Which is to say that the detailed chart the Mercury News published Friday about the potential profits of the Friends of Frank evoked this reaction first at breakfast tables in the valley: How did he or she get more than I did?
How can I prove this? I can’t. I have no scientific evidence. And I would bet there are more than a few ordinary investors who are incensed that the insiders got such sweet risk-free deals.
As I read through the list and talked to people Friday, though, two things occurred to me. First, our sense of shame is less than our greed. And our greed is less than our yearning for a place of honor in the pecking order.
My proof is anecdotal.
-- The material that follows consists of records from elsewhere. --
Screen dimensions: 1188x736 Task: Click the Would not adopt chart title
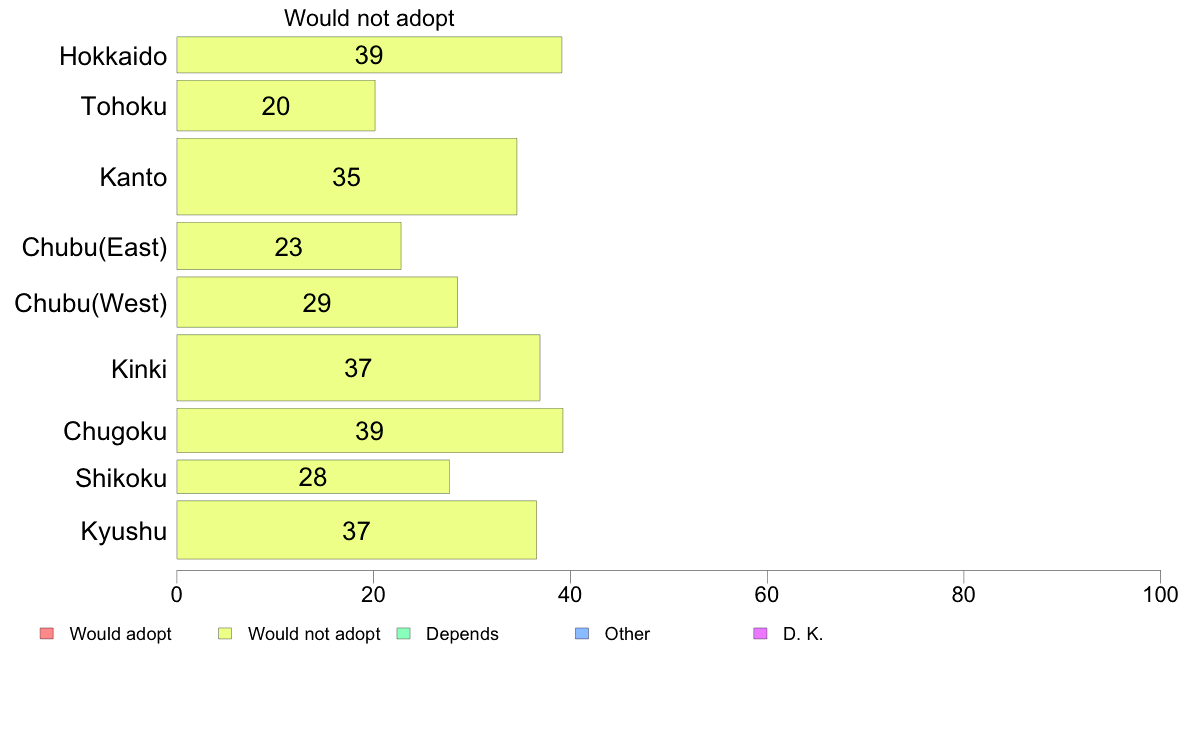click(x=369, y=18)
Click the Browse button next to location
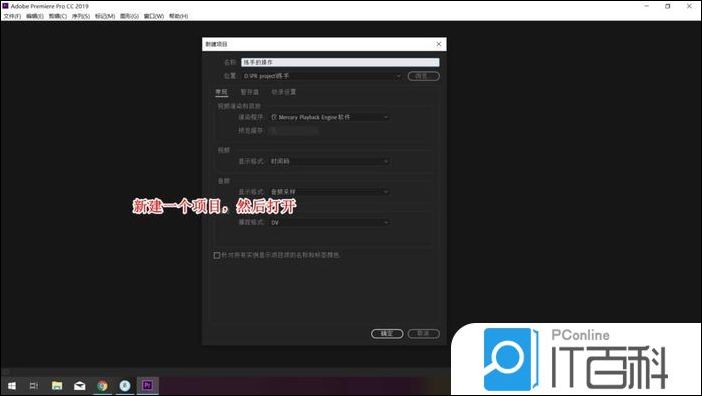Screen dimensions: 702x396 point(424,76)
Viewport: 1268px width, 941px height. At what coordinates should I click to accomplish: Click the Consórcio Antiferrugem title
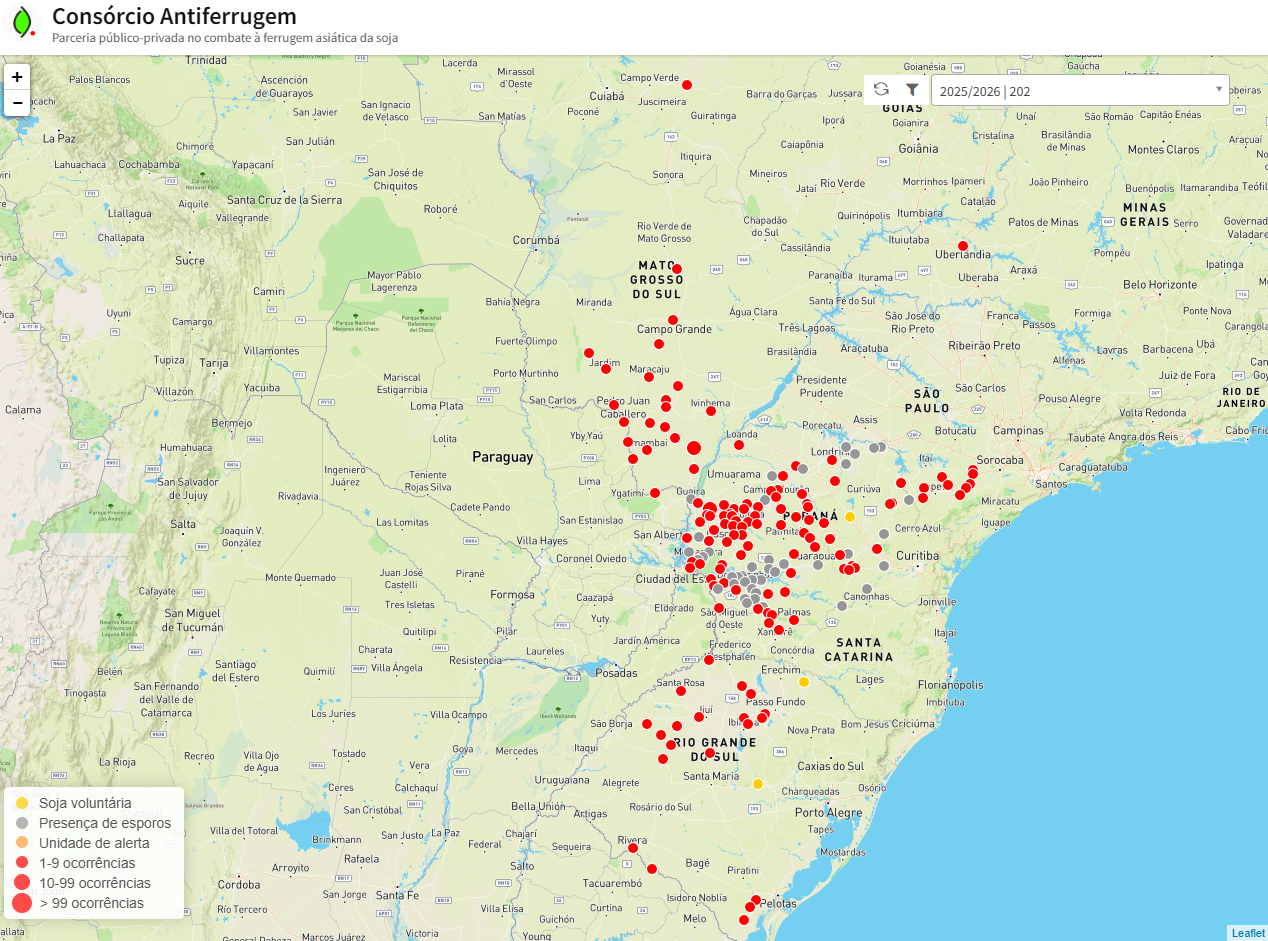174,16
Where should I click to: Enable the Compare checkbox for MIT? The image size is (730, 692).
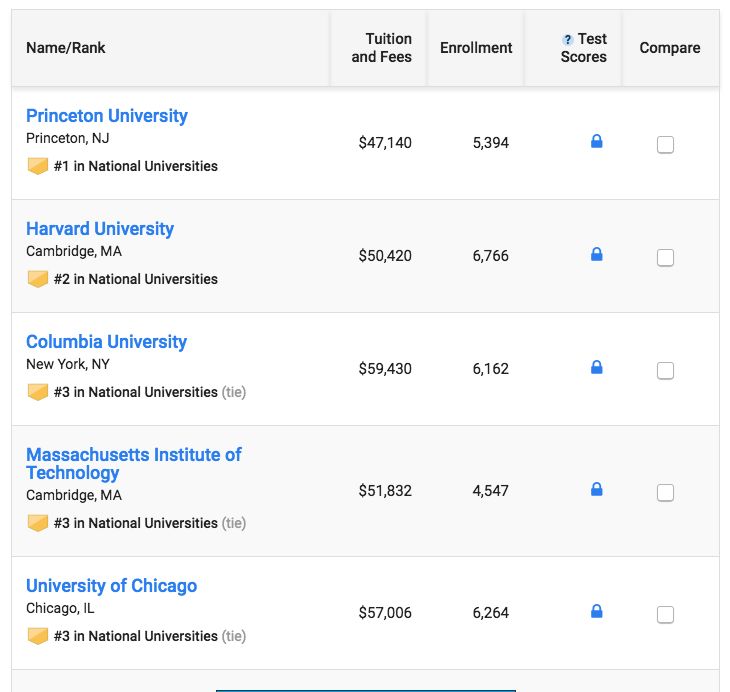pos(665,493)
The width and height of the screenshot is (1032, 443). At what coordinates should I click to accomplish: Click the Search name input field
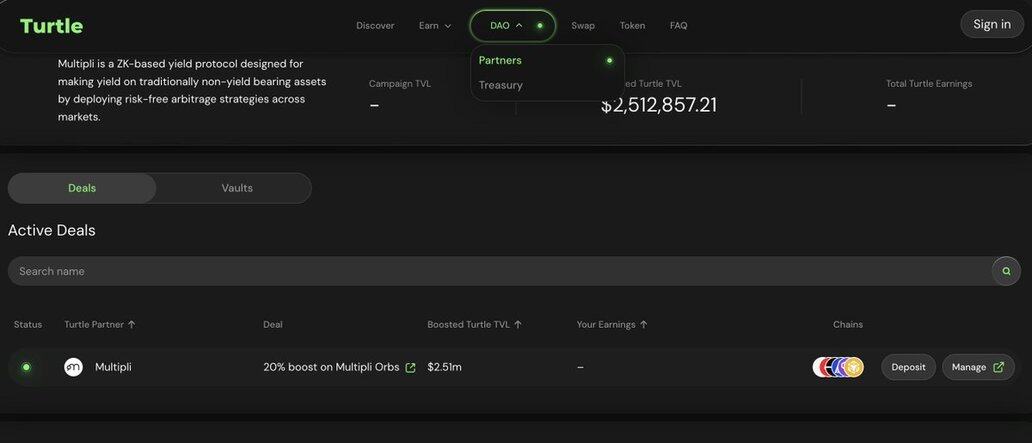pyautogui.click(x=490, y=271)
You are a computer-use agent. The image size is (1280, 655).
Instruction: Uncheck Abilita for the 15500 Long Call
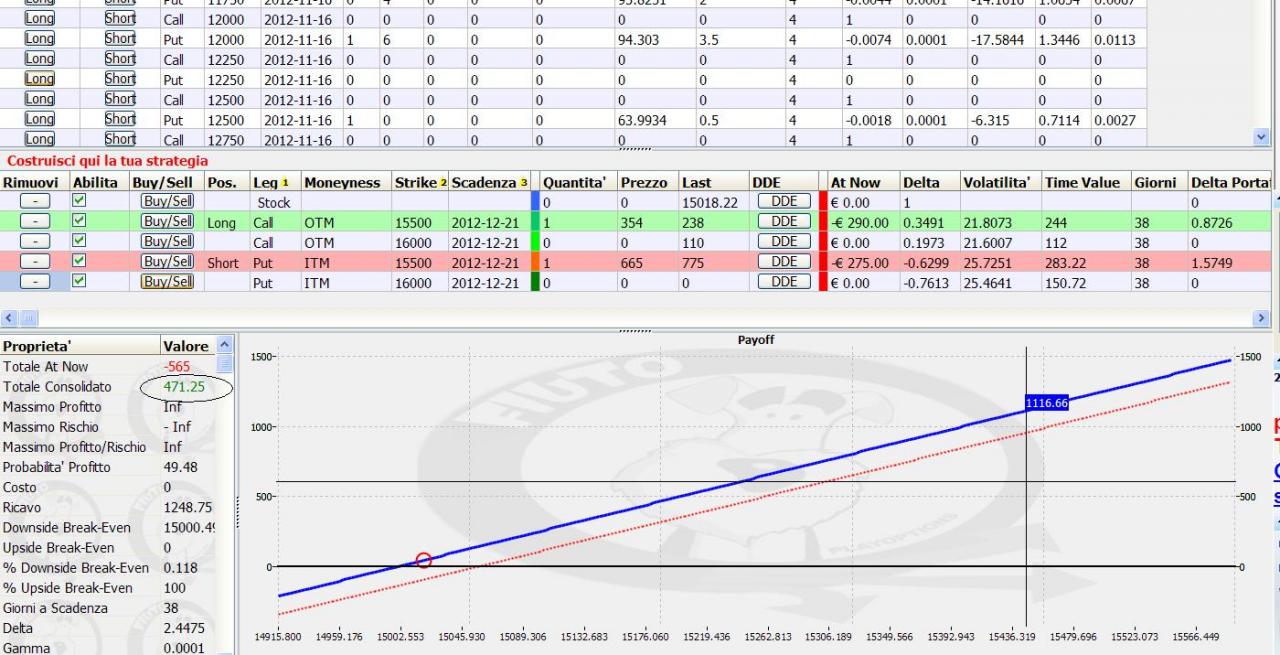80,220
One venture capitalist joked that his kids’ middle-school principal will use the list as a fundraising tool. A tech executive confessed to jealousy as he e-mailed the list to dozens of his friends. A prominent investor wondered who didn’t make the list. The buzz far outweighed any outrage.
You can bemoan this with reason. The NASD, formerly the National Association of Securities Dealers, made an eloquent case that there were victims to the “spinning” Credit Suisse First Boston elevated to a high art. In their view, companies left money on the table by selling their IPO shares too cheaply.
Nobody suffers illusions about what went on here. With some precision, Credit Suisse used the friends’ accounts to reward executives who delivered investment banking business. The bigger the business, the more the reward.
The curious ethics of Silicon Valley in fact, the ethos of the place lend Frank’s Friends a half-dozen easy rationales for taking the money. The refrain went this way:
Sure, it’s back-scratching. But it’s not really so different from the deals that happen every day in business. When a company awards a favored customer a box at the Sharks’ game, is the morality purer?
Spinning is standard practice among investment banks cultivating their business. It didn’t affect our judgment of which bank was best.
It wasn’t really that much money, at least not compared to the wealth created in IPOs.
Was a couple of million dollars really that much to Mory Ejabat, the former chief executive of Ascend Communications, which was sold to Lucent in 1999 for $25 billion with Frank’s help? Nah. It’s easy to argue that it was Ejabat’s tip money.
Nope. If there was outrage at the publication of the list, it was that some people got rewarded more than others.
The executives who had IPOs in 2000, for example, weren’t able to participate in the hot issues of the year before. And the largesse generally extended to only one or two people at each company.
(One exception was Phone.com, where word of the Friends’ accounts was passed around and 12 employees signed up. The payoff there was a more democratic affair).
While Quattrone has lost his job and faces a variety of investigations, it’s all but inconceivable that regulators will come after the Friends themselves. Down deep, there’s a wary pride in being on the list. After all, they deserved it, didn’t they?
You want shame? However richly it’s deserved, you won’t find much of it in the corridors of tech. In Silicon Valley, we don’t oppose special privilege as a concept. We just want a piece of it for ourselves.